Action item> Your answer should hold every line of the records below that contains the string "computer".

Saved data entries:
----------------
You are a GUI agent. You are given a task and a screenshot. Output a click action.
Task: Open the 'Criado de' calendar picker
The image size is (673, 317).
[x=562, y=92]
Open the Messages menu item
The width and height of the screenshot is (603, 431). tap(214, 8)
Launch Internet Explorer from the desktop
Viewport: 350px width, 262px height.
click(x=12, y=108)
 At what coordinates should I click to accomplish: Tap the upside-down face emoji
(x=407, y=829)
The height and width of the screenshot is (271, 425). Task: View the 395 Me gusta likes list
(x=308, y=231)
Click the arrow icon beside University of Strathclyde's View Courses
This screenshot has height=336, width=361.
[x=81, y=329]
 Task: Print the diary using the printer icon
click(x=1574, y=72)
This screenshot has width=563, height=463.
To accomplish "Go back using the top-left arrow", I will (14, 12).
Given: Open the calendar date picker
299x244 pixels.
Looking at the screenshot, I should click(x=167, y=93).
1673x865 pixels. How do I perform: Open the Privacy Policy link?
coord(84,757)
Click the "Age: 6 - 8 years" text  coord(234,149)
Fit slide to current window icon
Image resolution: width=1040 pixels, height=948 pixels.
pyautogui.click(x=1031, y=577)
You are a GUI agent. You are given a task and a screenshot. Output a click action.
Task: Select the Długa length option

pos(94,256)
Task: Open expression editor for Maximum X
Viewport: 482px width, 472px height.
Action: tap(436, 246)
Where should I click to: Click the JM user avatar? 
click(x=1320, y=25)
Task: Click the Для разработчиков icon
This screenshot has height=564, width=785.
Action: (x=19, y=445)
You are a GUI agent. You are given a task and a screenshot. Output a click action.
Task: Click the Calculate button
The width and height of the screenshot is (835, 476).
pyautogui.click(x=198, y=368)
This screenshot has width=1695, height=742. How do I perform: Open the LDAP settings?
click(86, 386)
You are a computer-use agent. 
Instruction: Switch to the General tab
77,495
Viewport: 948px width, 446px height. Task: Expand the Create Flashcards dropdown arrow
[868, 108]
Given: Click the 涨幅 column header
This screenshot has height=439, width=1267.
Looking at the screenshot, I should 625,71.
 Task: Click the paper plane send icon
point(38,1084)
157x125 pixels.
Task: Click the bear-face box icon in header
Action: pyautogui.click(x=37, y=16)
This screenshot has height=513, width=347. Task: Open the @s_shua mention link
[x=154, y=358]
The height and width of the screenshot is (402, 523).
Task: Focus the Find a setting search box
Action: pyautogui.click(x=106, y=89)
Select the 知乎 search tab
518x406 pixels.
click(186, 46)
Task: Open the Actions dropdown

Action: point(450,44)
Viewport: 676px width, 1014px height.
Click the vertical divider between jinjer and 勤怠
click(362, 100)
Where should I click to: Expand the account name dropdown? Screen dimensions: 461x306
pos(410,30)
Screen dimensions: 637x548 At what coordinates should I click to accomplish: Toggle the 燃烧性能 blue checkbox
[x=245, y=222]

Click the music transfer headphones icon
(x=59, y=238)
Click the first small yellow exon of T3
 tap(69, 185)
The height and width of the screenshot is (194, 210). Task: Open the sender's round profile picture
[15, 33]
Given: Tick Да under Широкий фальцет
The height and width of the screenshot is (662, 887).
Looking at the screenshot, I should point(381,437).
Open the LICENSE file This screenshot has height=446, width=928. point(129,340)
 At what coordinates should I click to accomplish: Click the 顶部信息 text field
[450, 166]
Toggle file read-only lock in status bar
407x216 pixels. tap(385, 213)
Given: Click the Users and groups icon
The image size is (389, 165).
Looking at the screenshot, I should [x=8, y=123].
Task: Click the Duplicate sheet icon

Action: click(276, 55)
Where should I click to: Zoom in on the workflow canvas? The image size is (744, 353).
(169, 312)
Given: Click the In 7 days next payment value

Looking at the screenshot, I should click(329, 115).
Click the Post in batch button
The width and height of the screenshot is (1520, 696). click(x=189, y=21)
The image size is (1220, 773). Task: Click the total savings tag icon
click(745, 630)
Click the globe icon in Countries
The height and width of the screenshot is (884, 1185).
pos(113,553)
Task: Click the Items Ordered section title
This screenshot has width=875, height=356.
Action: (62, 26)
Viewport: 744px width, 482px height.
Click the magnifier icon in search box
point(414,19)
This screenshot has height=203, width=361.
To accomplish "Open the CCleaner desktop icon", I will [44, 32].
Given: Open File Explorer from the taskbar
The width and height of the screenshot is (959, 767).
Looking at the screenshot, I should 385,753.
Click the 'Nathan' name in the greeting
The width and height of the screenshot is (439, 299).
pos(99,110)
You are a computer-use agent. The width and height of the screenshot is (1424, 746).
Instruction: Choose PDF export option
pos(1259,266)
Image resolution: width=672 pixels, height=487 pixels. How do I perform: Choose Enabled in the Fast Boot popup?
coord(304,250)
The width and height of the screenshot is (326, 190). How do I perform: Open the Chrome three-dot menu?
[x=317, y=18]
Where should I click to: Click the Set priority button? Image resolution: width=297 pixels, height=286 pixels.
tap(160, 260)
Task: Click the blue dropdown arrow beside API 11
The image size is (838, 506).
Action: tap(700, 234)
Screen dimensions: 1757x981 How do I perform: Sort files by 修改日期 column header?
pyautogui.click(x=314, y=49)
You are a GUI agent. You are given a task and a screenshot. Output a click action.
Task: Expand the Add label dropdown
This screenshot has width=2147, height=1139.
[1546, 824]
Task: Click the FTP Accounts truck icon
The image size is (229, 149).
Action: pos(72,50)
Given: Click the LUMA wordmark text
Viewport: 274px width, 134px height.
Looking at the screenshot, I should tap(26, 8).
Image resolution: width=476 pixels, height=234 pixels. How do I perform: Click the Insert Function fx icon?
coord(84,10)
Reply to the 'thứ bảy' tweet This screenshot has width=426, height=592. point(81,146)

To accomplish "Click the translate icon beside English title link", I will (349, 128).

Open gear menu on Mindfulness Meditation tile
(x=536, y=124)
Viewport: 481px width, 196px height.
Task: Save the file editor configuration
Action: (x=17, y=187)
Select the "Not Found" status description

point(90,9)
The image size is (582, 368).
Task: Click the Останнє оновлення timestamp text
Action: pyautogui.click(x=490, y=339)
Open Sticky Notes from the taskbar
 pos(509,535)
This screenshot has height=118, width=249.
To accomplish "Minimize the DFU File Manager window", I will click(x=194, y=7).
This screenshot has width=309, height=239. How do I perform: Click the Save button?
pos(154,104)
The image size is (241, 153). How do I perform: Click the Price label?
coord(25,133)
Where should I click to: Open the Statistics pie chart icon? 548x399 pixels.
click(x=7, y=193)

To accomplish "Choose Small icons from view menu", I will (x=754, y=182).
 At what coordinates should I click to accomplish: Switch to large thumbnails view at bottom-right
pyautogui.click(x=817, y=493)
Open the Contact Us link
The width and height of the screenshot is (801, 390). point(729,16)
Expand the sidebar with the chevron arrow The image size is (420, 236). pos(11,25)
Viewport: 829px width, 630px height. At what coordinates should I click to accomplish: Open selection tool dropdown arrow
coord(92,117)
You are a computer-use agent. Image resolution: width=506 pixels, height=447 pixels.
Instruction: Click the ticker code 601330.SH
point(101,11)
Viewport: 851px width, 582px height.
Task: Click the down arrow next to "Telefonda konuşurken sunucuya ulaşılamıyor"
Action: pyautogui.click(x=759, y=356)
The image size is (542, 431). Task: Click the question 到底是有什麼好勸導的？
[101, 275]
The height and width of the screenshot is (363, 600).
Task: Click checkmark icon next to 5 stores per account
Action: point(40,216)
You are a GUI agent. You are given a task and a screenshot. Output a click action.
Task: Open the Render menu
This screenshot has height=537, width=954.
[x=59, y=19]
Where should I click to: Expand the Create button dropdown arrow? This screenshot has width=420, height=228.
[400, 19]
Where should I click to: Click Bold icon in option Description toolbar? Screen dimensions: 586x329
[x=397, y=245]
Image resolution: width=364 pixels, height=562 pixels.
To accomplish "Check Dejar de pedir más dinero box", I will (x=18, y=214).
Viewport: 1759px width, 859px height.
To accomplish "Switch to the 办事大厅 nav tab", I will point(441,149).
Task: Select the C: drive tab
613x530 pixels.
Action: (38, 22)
----------------
Solution to this task>
You are a computer-use agent. 
You are a computer-use agent. The width and height of the screenshot is (1424, 746).
You are a computer-use agent. Image resolution: width=506 pixels, height=447 pixels.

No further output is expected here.